### EXERCISE OBJECTIVE:
Among the entries below, only the lines starting at the one with "Task: Open the font size selector icon" and ending at the one with "The height and", both included, are to be printed exactly.

### DATA FOR THE TASK:
------------------------------
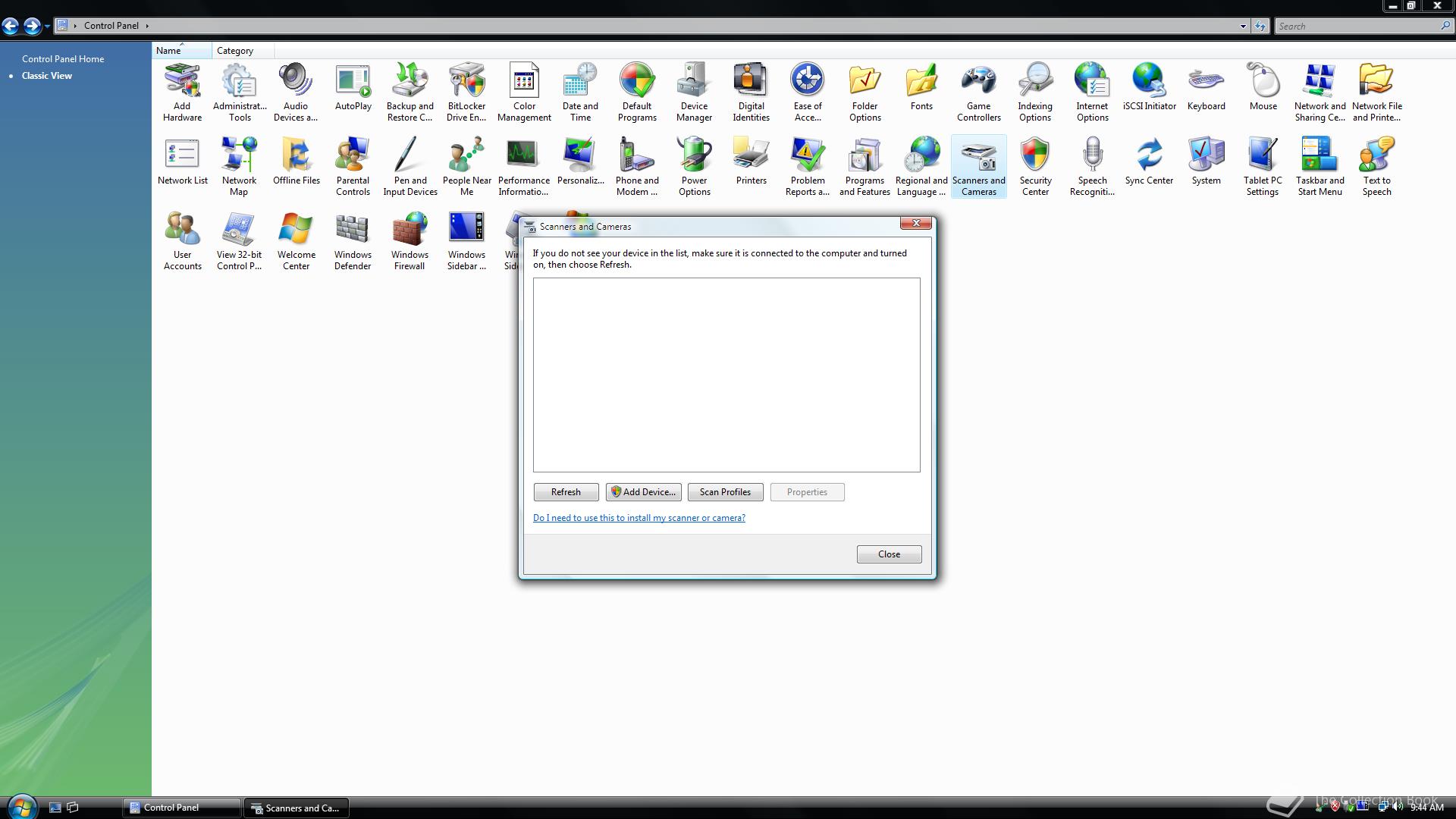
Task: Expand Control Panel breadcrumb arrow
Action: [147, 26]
------------------------------
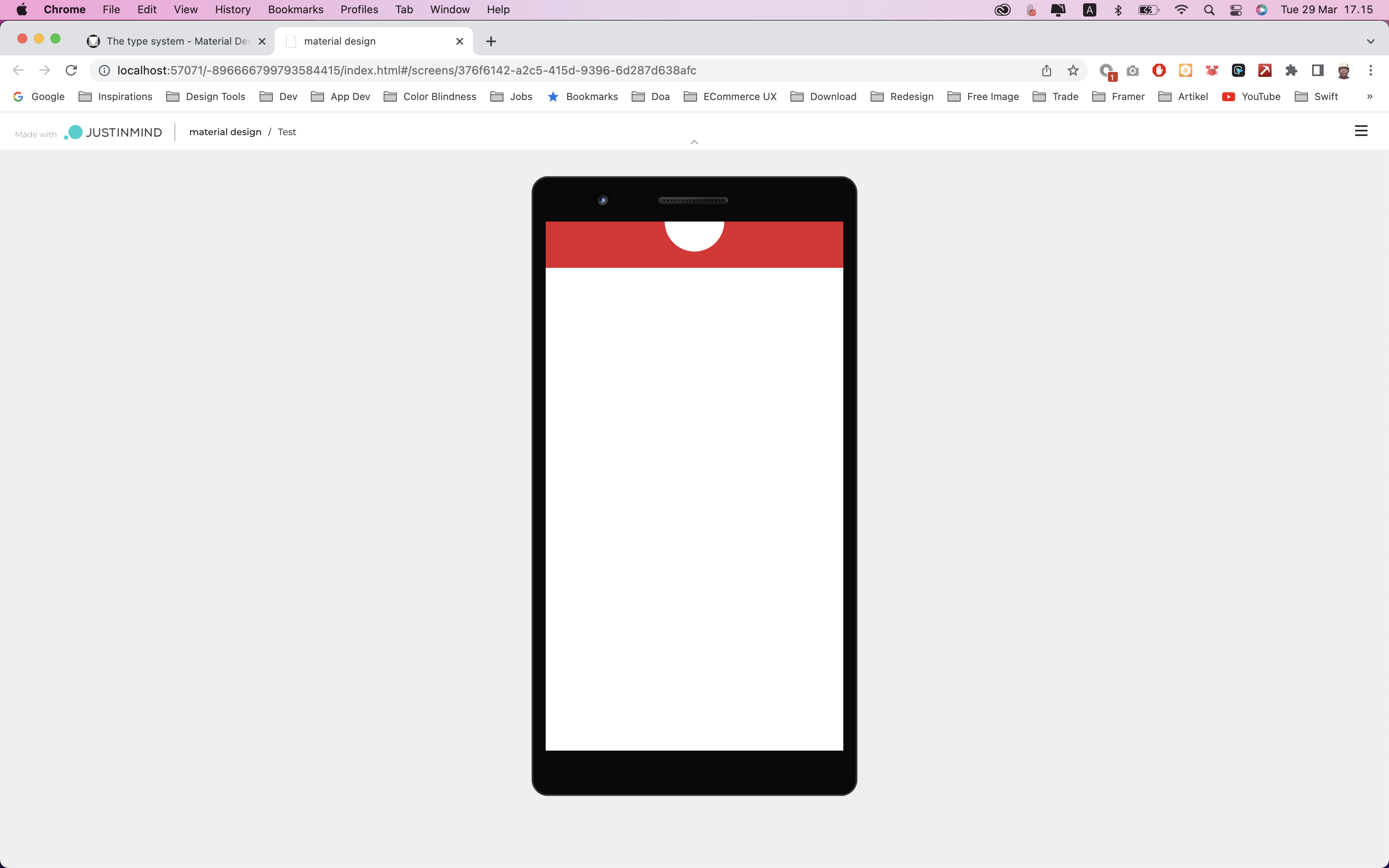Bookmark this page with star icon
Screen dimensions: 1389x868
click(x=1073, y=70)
------------------------------
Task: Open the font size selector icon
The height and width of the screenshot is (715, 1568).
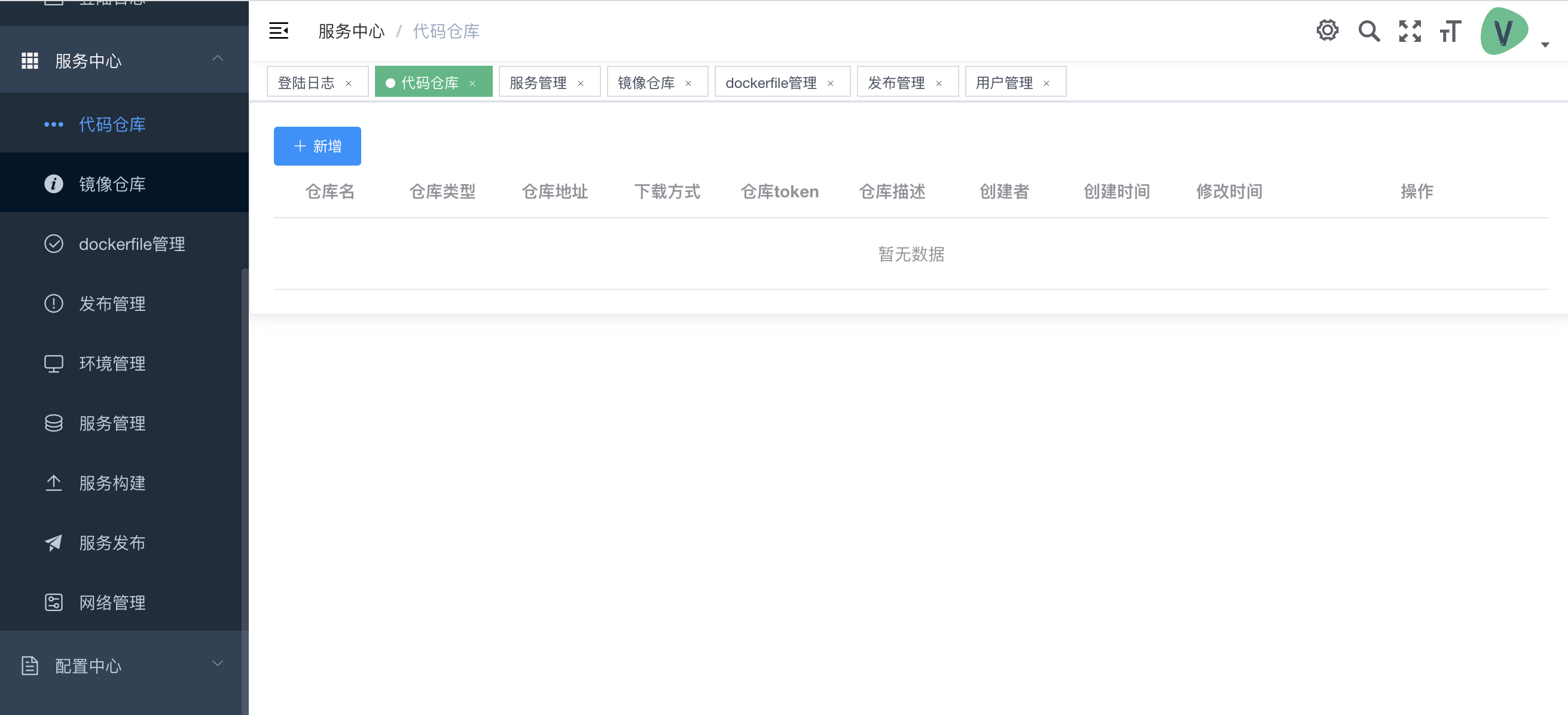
------------------------------
### SOLUTION TO THE EXERCISE:
Task: Open the font size selector icon
The height and width of the screenshot is (715, 1568).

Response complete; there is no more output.